On the break between Christmas and New Year’s, I thought we had both: time and good reason. We had family visiting from both Canada and Australia, so a visit to the Allied war memorials at Kanchanaburi (more about that some other time) and beyond, seemed like a good idea. I had failed to take “time” into account: the time it takes on winding Thai roads to drive the 200 km from Sai Yok to Sangkhlaburi, and the time that had passed since my last visit.

Change, even change for the better, is considered a stressor. Expectations, realistic or otherwise, can blind one to ‘what is’.  So it was, when I arrived in Sangkhlaburi, with (again) too little time, only to discover that they were in the process of renovating THAT bridge, that I almost lost sight of what is still there.

What is still there is a traditional community of Mon people, displaced from Myanmar (not to be confused with Hmong, from China).  The community of Ban-Wangka was first established by the Theravada Buddhist monk Reverend Uttama, who escaped to Thailand from Burmese persecution in 1949, after the Second World War.  Although he died in 2006, his practices live on. Every morning at 6:00 am the monks from his temple (Wat Wangwiwekaram – วัดวังก์วิเวการาม) do their morning rounds, and the people of the village line up to give alms.

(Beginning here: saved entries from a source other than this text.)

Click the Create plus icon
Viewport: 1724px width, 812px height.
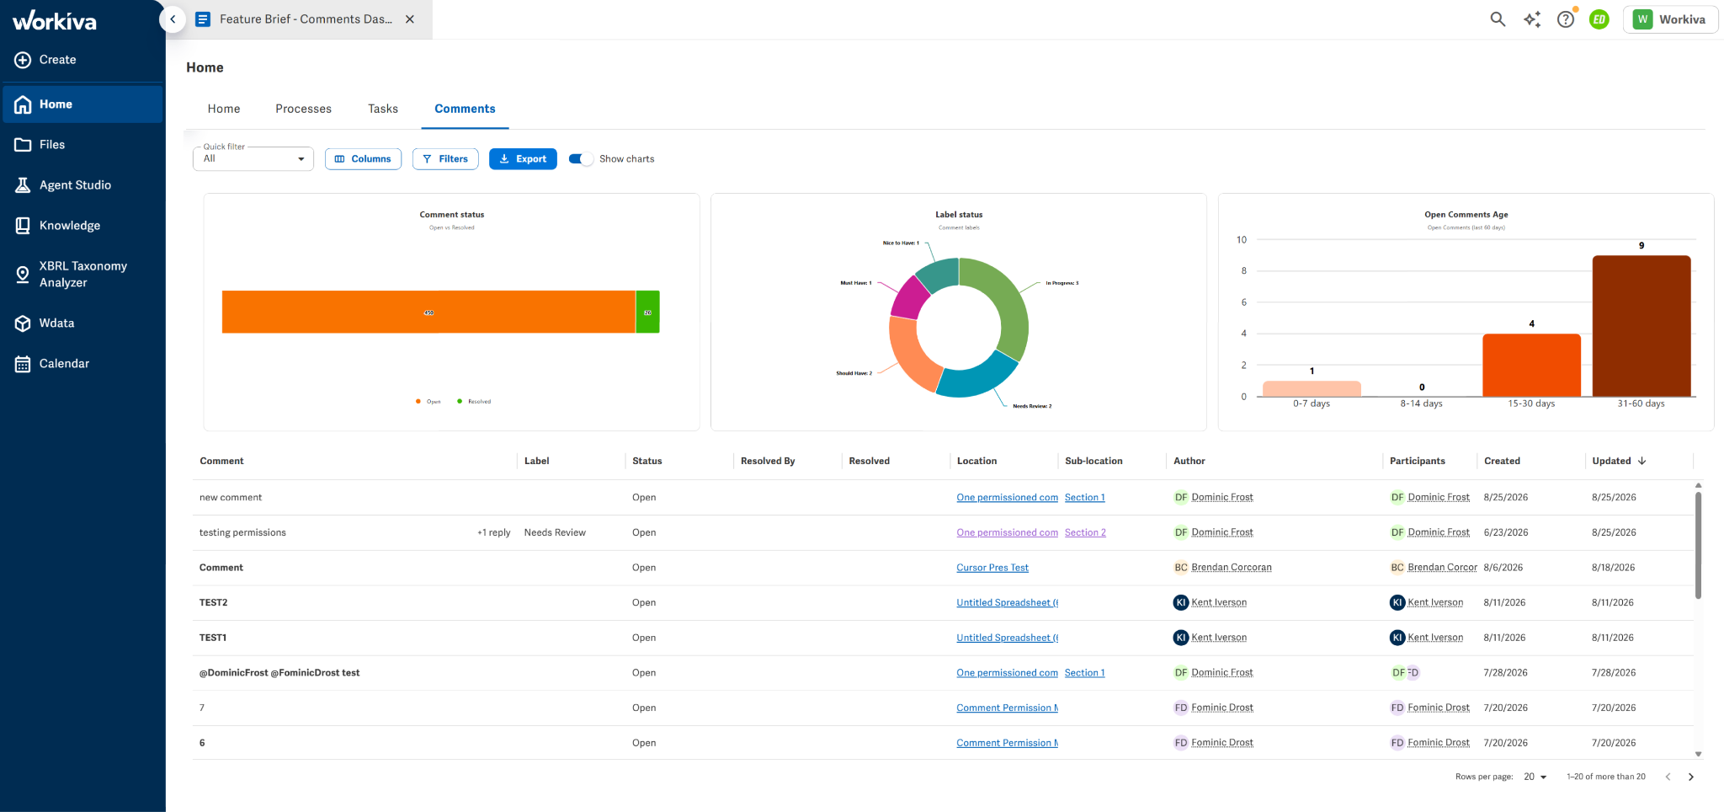(23, 60)
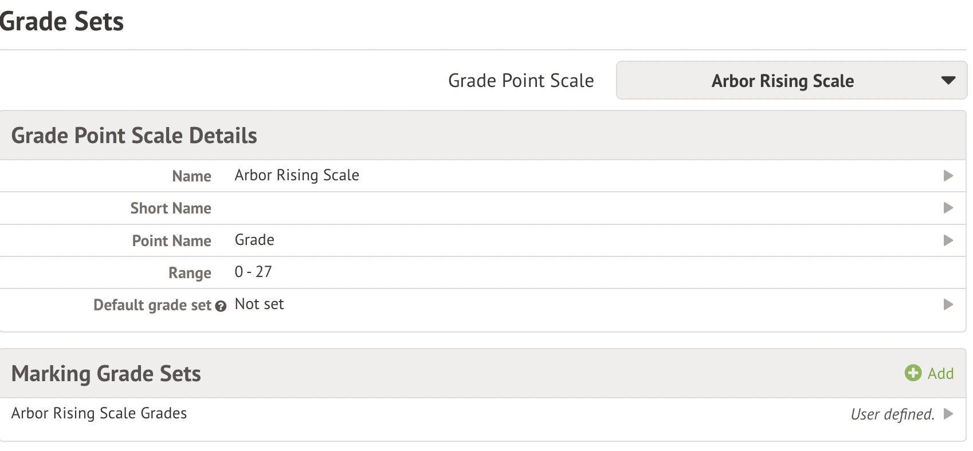This screenshot has width=973, height=451.
Task: Click the arrow next to User defined
Action: point(948,414)
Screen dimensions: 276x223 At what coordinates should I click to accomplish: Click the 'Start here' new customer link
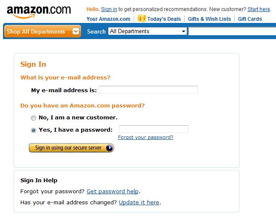[259, 9]
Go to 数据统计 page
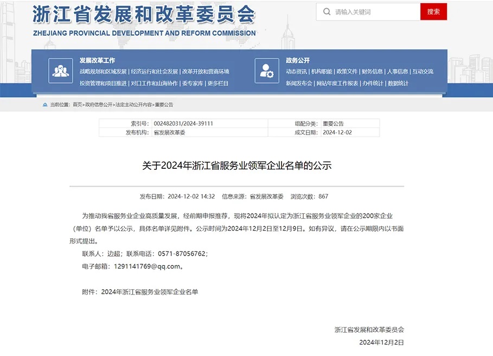Viewport: 493px width, 356px height. pyautogui.click(x=398, y=84)
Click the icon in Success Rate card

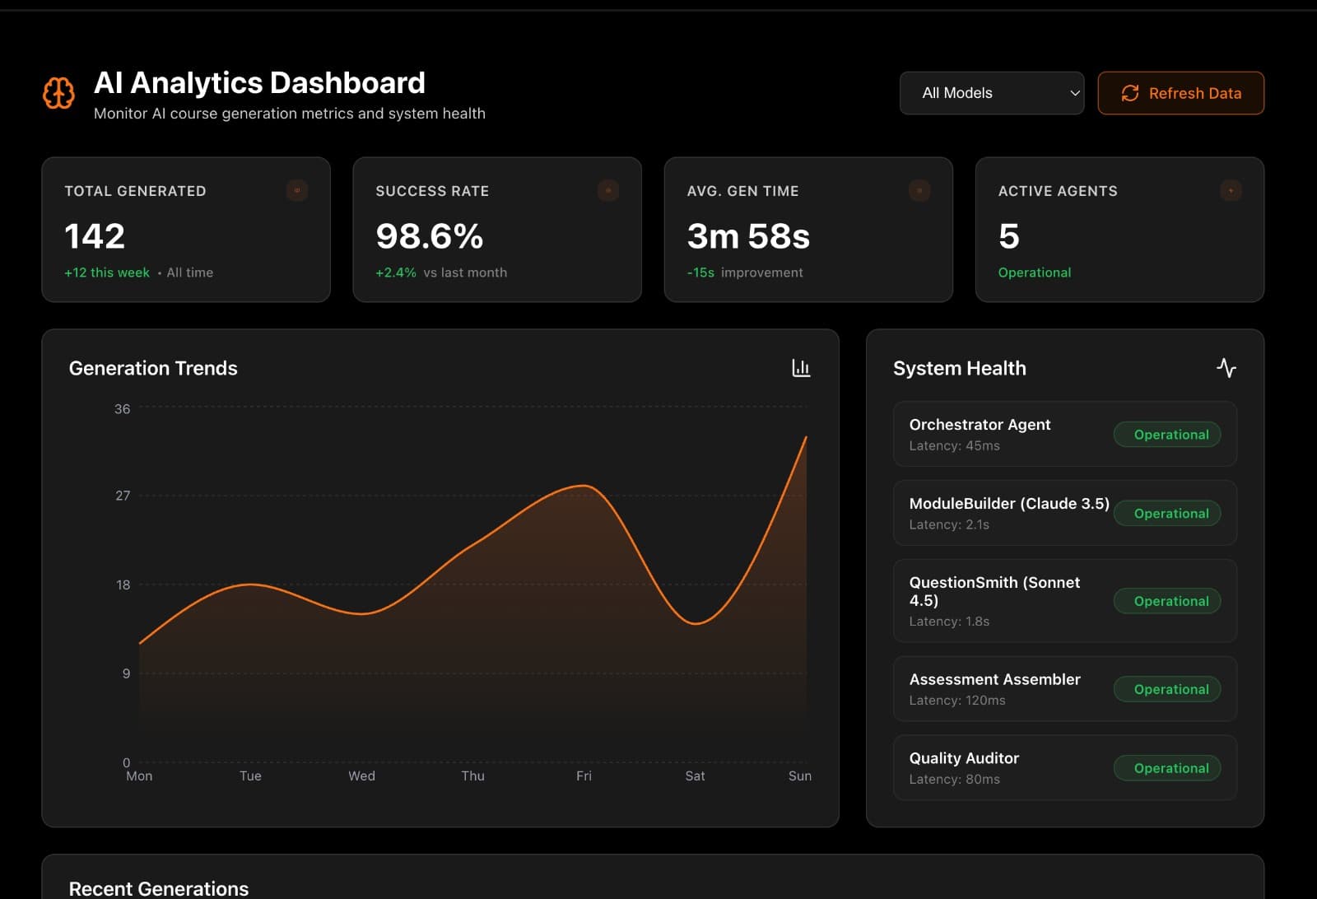pyautogui.click(x=608, y=190)
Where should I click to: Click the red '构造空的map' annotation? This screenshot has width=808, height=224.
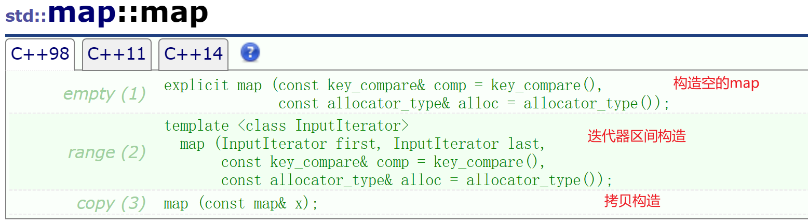[716, 83]

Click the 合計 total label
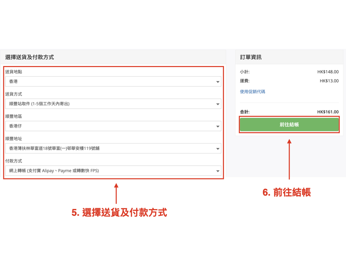245,112
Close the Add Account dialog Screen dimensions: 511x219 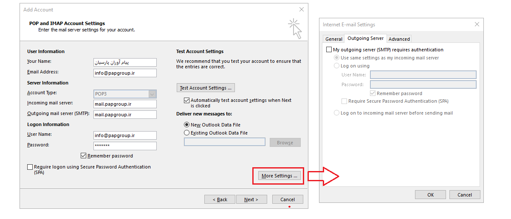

People on a wooden bridge in the dark

Morning on the New Wooden Bridge (2010)

Terracotta pots of monk offerings

Monk Offerings: Then (2009)

Glazed terracotta pots of monk offerings

Monk Offerings: Now (2010)

Monks on alms rounds on a foggy street

Slip off your Shoes and Bow your Head: Here Come the Monks!

Monks in orange robes on morning rounds

Who Knew they Could Move so Fast! Here Come the Monks! (2009)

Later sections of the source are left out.